■ WORK ORDER:
In the records that follow, count the lines where the string "address" appears, and give the count with nothing added.
DATASET ENTRIES section start
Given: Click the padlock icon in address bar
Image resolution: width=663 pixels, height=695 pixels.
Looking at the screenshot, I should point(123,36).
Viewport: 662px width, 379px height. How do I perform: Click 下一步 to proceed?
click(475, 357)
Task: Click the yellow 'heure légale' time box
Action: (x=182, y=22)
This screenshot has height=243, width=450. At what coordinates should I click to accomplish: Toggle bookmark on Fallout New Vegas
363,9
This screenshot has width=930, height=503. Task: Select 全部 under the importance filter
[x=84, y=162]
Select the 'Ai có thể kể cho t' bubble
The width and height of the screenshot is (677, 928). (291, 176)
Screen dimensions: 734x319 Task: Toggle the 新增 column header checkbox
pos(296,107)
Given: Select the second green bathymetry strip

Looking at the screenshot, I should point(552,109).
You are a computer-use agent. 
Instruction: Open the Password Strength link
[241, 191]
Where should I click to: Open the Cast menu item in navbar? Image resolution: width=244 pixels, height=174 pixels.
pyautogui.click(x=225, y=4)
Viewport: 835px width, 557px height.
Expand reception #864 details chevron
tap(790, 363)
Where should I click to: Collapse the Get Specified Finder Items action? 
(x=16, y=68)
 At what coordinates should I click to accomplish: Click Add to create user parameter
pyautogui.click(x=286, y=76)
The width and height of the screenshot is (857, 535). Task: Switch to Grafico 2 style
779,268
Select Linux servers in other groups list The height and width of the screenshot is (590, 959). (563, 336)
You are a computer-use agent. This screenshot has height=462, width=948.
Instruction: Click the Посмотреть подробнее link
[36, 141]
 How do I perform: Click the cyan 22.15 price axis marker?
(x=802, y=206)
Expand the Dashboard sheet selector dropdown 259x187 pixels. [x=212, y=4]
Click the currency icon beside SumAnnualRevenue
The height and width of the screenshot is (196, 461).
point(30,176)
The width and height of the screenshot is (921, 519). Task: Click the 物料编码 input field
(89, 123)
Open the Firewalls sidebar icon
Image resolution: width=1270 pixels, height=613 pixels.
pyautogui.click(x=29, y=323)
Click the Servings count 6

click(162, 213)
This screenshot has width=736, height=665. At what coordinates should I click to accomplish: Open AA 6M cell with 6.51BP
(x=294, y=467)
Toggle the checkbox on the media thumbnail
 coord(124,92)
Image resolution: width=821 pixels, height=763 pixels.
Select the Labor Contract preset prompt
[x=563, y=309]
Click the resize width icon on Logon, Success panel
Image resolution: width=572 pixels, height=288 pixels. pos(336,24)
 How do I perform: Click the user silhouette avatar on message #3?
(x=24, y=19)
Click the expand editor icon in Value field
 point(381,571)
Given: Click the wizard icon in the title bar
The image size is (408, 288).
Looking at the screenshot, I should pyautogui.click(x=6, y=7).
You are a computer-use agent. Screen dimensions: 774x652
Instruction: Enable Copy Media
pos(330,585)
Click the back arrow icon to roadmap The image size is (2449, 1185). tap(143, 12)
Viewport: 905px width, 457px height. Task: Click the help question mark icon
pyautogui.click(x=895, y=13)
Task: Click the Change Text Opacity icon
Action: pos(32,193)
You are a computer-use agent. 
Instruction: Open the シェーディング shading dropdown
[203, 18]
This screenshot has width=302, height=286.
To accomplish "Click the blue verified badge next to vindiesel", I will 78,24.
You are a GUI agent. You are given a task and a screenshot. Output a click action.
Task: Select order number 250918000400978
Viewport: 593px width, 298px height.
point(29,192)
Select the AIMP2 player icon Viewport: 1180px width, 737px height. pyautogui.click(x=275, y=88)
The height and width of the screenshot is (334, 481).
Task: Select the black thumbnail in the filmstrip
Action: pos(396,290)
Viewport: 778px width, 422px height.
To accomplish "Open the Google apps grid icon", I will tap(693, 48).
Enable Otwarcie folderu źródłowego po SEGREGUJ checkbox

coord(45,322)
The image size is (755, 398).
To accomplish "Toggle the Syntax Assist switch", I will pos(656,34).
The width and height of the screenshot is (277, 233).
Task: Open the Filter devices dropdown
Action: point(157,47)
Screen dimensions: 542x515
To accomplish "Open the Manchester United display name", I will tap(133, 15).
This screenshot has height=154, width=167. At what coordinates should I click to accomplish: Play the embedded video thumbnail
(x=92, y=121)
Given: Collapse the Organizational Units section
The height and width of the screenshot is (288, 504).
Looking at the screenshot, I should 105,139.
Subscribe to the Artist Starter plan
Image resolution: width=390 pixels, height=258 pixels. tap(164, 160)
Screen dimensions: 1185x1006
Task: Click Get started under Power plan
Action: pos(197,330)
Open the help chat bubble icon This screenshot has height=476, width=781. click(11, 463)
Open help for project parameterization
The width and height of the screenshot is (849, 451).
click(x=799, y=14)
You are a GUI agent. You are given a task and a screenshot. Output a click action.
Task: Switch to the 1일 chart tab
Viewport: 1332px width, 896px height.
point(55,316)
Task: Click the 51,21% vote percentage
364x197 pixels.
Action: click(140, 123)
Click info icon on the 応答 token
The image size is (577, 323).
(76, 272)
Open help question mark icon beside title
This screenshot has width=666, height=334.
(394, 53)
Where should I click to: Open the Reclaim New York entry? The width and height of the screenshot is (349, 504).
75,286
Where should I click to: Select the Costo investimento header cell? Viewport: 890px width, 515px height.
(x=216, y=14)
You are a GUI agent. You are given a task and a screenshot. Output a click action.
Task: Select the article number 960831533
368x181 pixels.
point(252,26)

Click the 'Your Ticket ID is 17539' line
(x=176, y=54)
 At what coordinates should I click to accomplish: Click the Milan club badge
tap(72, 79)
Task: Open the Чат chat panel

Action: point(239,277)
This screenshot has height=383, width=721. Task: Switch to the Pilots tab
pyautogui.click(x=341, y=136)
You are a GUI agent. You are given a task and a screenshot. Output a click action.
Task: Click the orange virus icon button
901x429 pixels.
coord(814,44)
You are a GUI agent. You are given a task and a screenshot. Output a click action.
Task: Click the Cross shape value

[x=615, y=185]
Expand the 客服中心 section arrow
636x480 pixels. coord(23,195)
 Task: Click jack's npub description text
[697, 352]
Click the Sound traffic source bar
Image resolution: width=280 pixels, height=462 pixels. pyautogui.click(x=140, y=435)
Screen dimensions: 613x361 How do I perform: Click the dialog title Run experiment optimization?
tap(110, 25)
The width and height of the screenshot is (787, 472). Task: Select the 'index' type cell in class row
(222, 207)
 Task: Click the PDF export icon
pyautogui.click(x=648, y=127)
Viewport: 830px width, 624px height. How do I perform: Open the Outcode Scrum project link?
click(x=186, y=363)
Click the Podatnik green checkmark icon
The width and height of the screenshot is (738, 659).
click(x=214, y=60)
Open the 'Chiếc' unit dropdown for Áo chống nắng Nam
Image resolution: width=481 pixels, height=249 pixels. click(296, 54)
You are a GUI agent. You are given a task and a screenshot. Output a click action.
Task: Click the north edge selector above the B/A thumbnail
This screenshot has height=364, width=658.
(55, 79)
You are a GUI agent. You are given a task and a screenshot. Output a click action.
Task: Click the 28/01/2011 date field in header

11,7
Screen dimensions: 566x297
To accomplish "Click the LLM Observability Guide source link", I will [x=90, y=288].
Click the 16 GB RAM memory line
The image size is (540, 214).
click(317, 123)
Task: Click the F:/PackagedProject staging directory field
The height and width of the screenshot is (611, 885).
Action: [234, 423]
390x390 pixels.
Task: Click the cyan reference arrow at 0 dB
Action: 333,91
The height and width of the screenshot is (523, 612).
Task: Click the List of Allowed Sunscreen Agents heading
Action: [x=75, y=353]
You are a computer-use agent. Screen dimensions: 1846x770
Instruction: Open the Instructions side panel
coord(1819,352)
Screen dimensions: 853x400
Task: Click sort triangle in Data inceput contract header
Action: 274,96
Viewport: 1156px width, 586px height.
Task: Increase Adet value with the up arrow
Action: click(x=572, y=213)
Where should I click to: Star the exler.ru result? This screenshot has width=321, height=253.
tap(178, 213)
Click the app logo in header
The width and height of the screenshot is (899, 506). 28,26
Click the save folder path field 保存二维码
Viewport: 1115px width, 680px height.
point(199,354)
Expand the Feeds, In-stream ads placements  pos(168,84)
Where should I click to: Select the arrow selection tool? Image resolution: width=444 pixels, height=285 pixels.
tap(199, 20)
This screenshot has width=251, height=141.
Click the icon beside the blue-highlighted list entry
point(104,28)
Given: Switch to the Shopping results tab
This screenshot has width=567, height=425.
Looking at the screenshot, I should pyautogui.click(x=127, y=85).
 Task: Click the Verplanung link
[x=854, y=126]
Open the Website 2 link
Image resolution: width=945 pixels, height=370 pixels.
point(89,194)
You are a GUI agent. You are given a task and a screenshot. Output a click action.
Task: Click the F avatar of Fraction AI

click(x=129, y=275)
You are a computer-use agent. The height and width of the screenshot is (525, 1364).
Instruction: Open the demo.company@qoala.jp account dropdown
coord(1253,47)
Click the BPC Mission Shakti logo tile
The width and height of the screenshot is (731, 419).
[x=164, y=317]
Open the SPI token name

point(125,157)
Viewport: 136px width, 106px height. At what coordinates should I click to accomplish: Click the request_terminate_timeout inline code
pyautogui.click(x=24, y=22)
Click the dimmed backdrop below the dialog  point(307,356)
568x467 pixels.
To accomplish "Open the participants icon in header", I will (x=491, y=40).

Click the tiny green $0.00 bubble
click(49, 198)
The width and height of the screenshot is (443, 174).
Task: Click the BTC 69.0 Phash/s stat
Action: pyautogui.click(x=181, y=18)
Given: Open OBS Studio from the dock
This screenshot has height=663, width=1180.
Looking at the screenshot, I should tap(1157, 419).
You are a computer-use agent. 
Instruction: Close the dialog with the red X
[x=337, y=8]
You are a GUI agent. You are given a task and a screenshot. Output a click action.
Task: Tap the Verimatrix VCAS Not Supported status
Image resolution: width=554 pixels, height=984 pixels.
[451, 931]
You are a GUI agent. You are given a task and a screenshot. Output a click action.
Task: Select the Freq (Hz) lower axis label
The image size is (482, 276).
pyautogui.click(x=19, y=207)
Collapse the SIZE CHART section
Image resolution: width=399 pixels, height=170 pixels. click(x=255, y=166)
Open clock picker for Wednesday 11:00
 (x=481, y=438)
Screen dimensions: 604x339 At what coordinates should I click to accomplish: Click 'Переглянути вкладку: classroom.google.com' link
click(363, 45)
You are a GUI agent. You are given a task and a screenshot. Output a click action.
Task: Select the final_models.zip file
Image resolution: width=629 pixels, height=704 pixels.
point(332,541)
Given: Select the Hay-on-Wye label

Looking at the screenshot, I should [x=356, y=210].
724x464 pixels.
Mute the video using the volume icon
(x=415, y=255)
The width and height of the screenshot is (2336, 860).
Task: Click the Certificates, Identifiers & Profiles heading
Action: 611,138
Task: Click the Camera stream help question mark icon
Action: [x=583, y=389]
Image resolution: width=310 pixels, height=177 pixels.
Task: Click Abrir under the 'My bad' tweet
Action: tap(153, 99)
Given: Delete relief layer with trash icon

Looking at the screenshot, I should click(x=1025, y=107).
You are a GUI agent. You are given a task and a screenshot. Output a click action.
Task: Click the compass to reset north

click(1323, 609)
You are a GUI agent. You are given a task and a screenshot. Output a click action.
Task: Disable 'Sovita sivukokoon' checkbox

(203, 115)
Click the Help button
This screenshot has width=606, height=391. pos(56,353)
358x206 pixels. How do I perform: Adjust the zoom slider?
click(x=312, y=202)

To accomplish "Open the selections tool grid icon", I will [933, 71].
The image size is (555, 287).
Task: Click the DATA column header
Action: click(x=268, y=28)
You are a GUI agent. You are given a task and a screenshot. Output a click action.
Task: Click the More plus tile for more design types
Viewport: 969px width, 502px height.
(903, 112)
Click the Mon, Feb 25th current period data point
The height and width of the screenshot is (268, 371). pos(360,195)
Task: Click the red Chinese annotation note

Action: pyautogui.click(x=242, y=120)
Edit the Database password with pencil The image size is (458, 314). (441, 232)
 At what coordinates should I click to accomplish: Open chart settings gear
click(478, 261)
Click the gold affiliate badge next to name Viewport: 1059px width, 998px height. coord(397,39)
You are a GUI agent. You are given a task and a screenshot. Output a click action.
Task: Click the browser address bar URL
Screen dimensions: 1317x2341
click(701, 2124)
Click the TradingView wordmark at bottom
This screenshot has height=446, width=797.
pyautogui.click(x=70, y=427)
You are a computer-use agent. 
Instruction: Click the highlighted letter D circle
DATASET ENTRIES section end
■ TASK ANSWER:
2